**Goal of the exercise:**
Can you carry on the GBIF Data Portal upgrade announcement, starting after its last sentence?
[start Supplied passage]
Wednesday 9 November 2011

Important Quality Boost for GBIF Data Portal

Improvements speed processing, “clean” name and location data, enable checklist publishing.

[This is a reposting from the GBIF news site]
A major upgrade to enhance the quality and usability of data accessible through the GBIF Data Portal has gone live.

The enhancements are the result of a year’s work by developers at the Copenhagen-based GBIF Secretariat, in collaboration with colleagues throughout the worldwide network.

They respond to a range of issues including the need for quicker ‘turnaround’ time between entering new data and their appearance on the portal; filtering out inaccurate or incorrect locations and names for species occurrences; and enabling species checklists to be indexed as datasets accessible through the portal.

After a testing period, the changes now apply to the more than 312 million biodiversity data records currently indexed from some 8,500 datasets and 340 publishers worldwide.
[end Supplied passage]
[start Collected material]
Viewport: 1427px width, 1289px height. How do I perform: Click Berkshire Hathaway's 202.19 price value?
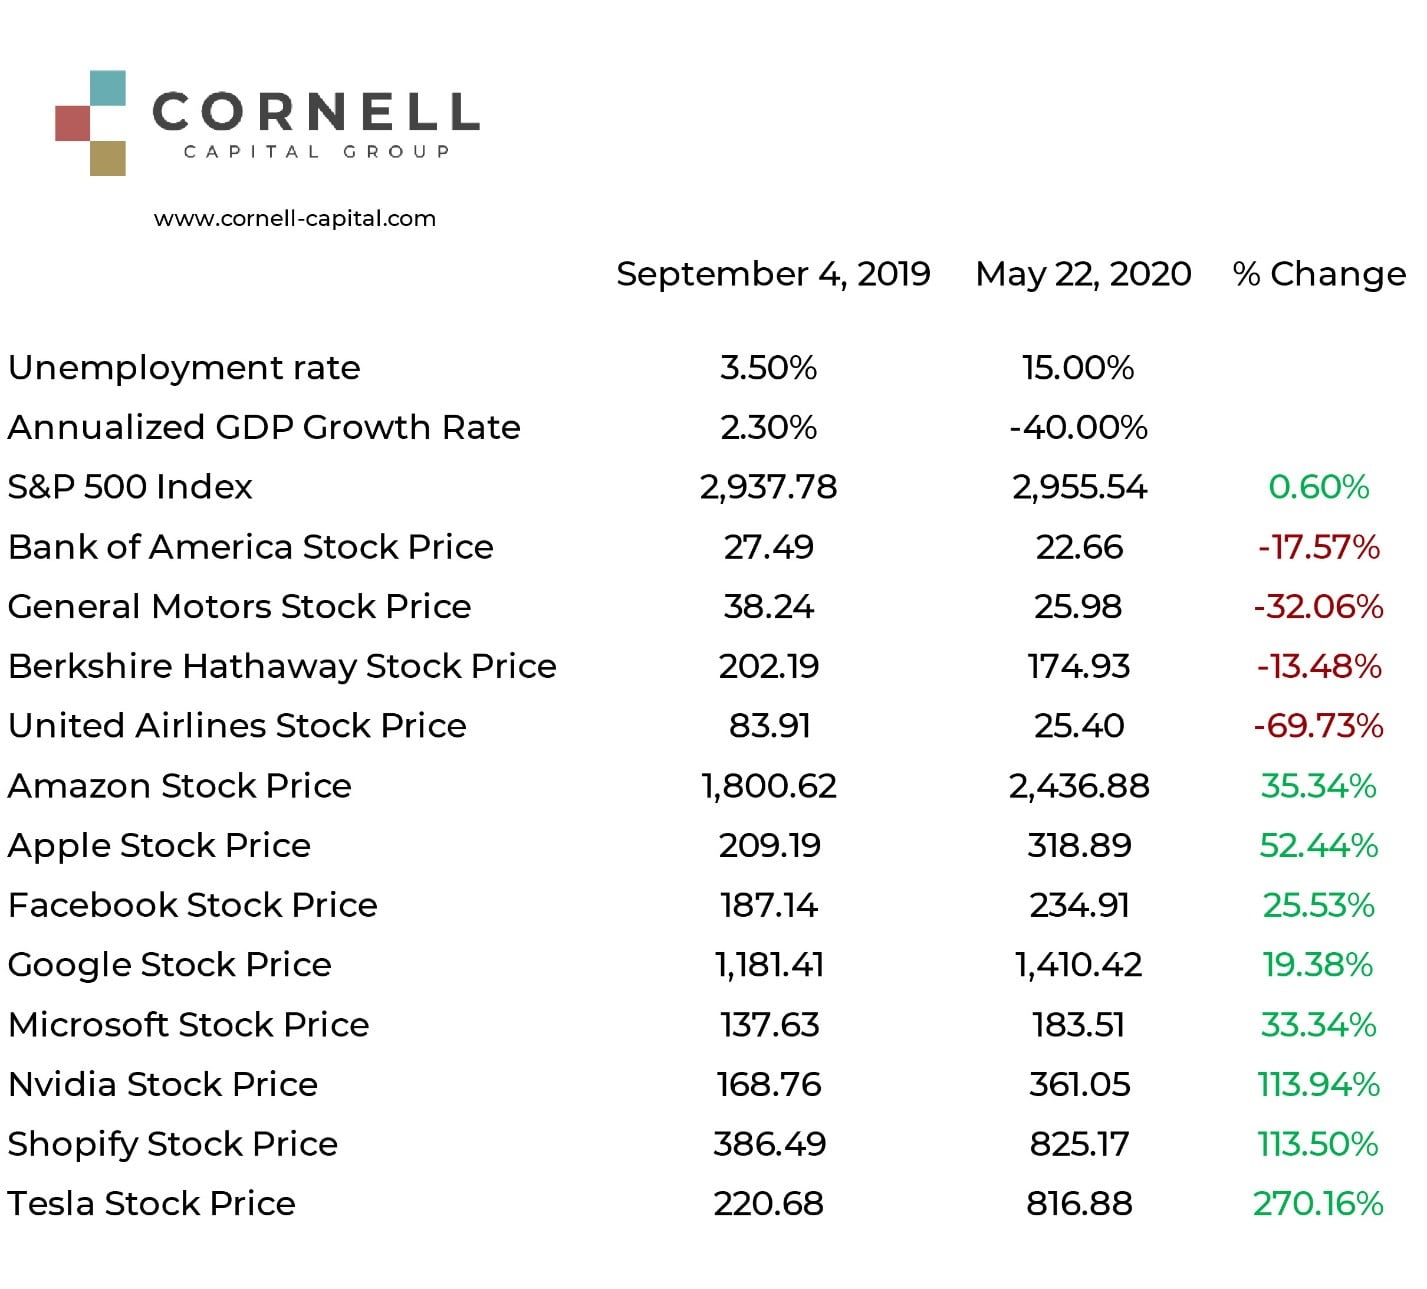click(x=769, y=666)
[end Collected material]
**Reply:**
Key improvements include:

•    processing time for data has fallen from 3-4 days to around 36 hours, paving the way for more frequent ‘rollovers’ or index updates;
•    the ‘backbone taxonomy’ used by the GBIF Portal has been reworked with up-to-date checklists and taxonomic catalogues such as the Catalogue of Life 2011, improving search and download;
•    checklists describing species in particular geographic locations, taxonomic groups or thematic categories (eg. invasives) can now be published using a standard set of terms called the Global Names Architecture (GNA) Profile (see GNA guidelines) and thus become indexed and accessible via the Data Portal;
•    automated interpretation of the coordinates, country location and scientific names used in published records has been improved to screen out inaccuracies – for example, ensuring that records identified as coming from a particular country are shown as occurring within the borders and territorial waters of that country; and
•    a mechanism using the Hadoop open-source software system has been introduced to ensure that the Data Portal is able to cope with anticipated future growth in the volume of data.
The algorithms and dictionaries developed to improve interpretation of data published through the GBIF Data Portal are intended for future re-use by the wider biodiversity informatics community.

Commenting on the release of these substantive Data Portal improvements, GBIF Executive Secretary Nicholas King said: “These changes represent a major step forward in the usefulness of GBIF to science and society.

“They are a direct response to the feedback we have had from the data publishing and user communities, and will enable an even greater return on the long-term investment made over the past decade by GBIF Participant countries.”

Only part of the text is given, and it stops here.